Let's replace every copy of x with 7 and simplify.
[tex]\sqrt{5x+1}+9 = 3\\\\\sqrt{5*7+1}+9 = 3\\\\\sqrt{35+1}+9 = 3\\\\\sqrt{36}+9 = 3\\\\6+9 = 3 \ \text{ .... note the 6 on the left isn't negative}\\\\15 = 3\\\\[/tex]
Which is clearly false. This is probably the set of steps you followed to get "no solution".
Why is there no solution? Well let's subtract 9 from both sides to isolate the square root
[tex]\sqrt{5x+1}+9 = 3\\\\\sqrt{5x+1}+9-9 = 3-9\\\\\sqrt{5x+1} = -6\\\\[/tex]
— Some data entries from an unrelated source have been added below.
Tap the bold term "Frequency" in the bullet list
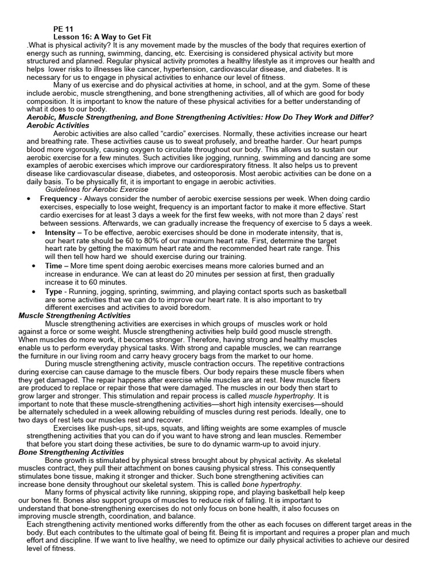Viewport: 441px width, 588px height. pyautogui.click(x=59, y=199)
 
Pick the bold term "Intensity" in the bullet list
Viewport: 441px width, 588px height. pyautogui.click(x=60, y=233)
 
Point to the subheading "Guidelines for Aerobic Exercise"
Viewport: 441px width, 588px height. pyautogui.click(x=96, y=189)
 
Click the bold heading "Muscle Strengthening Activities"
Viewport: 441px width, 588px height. pyautogui.click(x=75, y=316)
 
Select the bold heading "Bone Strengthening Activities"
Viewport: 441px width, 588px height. pyautogui.click(x=71, y=452)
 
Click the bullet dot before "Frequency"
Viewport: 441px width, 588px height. pyautogui.click(x=29, y=199)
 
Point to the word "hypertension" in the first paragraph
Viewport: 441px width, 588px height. pyautogui.click(x=190, y=69)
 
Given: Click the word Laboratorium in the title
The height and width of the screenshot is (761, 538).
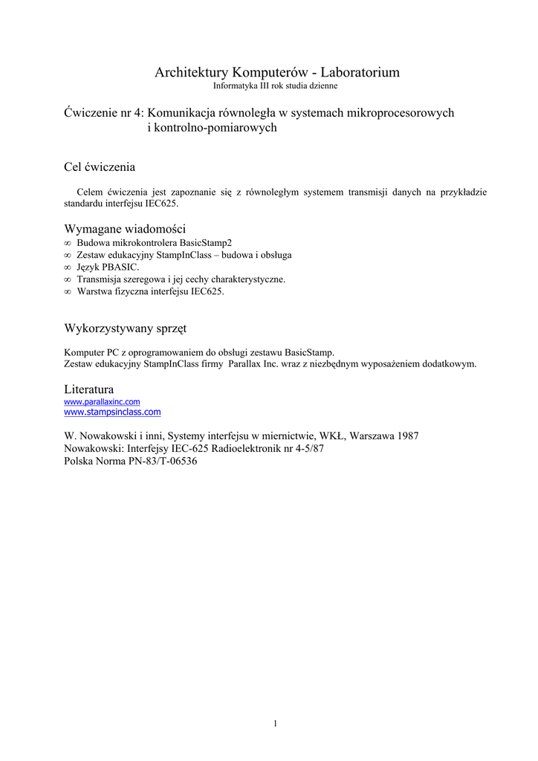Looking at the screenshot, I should (x=360, y=72).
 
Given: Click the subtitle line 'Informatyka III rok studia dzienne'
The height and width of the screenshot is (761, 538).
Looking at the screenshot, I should (x=276, y=86).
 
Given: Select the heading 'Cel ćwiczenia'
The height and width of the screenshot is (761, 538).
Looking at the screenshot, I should (x=100, y=166).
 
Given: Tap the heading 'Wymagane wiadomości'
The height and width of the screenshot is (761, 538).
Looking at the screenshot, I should (x=125, y=228).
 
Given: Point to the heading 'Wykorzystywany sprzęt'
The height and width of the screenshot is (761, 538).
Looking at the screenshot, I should (x=126, y=328).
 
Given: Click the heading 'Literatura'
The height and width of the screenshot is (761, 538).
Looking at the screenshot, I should (x=89, y=389).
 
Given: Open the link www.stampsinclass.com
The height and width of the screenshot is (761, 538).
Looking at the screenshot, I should (x=113, y=412).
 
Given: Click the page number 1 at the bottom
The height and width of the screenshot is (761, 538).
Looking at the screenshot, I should (x=275, y=723).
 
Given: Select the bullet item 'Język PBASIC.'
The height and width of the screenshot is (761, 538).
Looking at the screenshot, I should (x=108, y=267).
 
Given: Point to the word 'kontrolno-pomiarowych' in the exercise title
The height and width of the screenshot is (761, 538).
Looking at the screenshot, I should (x=213, y=128).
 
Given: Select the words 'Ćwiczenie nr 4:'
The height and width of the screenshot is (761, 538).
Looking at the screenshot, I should (x=104, y=113).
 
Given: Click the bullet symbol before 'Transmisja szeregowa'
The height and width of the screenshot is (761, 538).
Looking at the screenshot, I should (x=68, y=279).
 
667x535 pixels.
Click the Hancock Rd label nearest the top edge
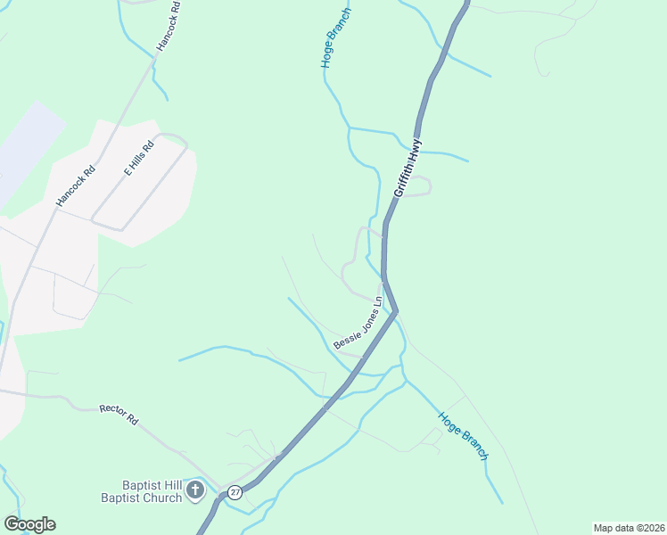168,24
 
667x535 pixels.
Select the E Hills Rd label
139,158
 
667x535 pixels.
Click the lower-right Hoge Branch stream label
463,435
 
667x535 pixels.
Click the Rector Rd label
119,414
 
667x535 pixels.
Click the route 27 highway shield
235,492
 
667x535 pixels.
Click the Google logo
29,524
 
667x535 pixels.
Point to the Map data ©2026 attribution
629,528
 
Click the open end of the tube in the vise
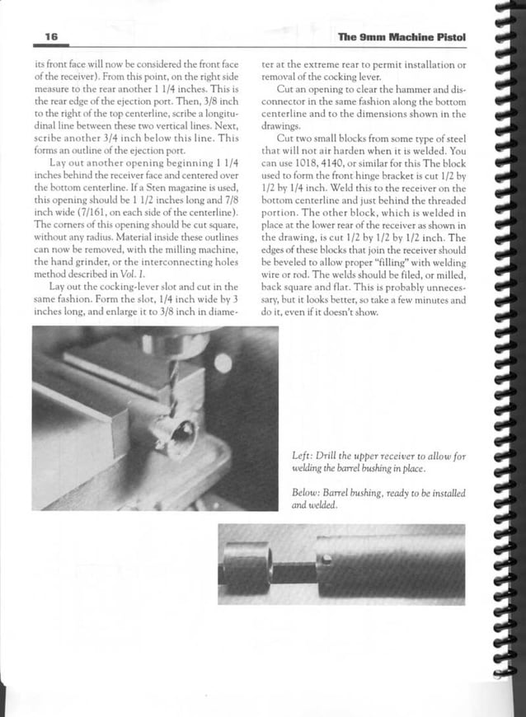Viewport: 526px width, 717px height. (x=183, y=432)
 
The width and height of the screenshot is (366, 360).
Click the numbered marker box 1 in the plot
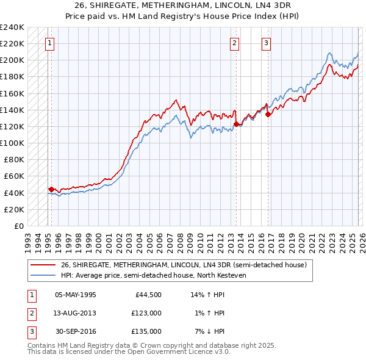click(49, 43)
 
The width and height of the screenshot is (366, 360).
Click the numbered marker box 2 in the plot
click(235, 43)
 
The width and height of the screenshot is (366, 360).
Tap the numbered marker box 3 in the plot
click(267, 43)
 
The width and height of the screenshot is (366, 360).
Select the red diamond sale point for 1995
click(51, 189)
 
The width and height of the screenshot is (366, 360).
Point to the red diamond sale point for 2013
click(235, 124)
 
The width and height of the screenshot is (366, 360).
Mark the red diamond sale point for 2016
click(268, 114)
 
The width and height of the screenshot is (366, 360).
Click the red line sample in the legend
click(43, 265)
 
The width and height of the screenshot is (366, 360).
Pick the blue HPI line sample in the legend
click(43, 275)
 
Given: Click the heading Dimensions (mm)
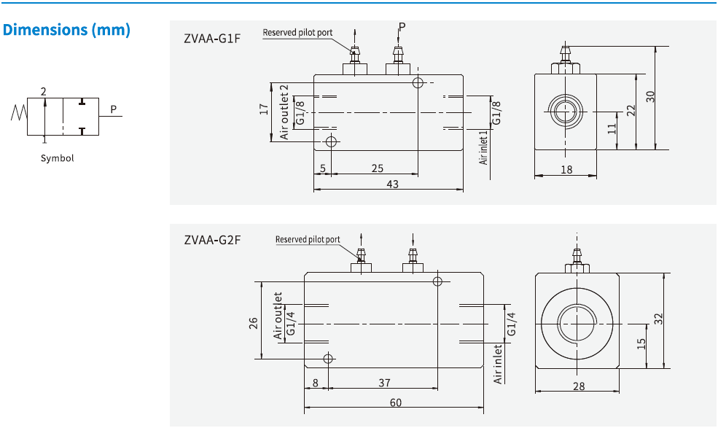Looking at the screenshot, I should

Recall that the result of a square root operation is never negative. The range of [tex]y = \sqrt{x}[/tex] and [tex]y = \sqrt{5x+1}[/tex] is the set of nonnegative numbers. There is no way we can have the left hand side result in -6
If there was a negative sign out front the square root and we have this instead
[tex]-\sqrt{5x+1}+9 = 3\\\\[/tex]
then the answer would be x = 7
Unfortunately, there isn't such a negative sign, so we stick with "no solutions".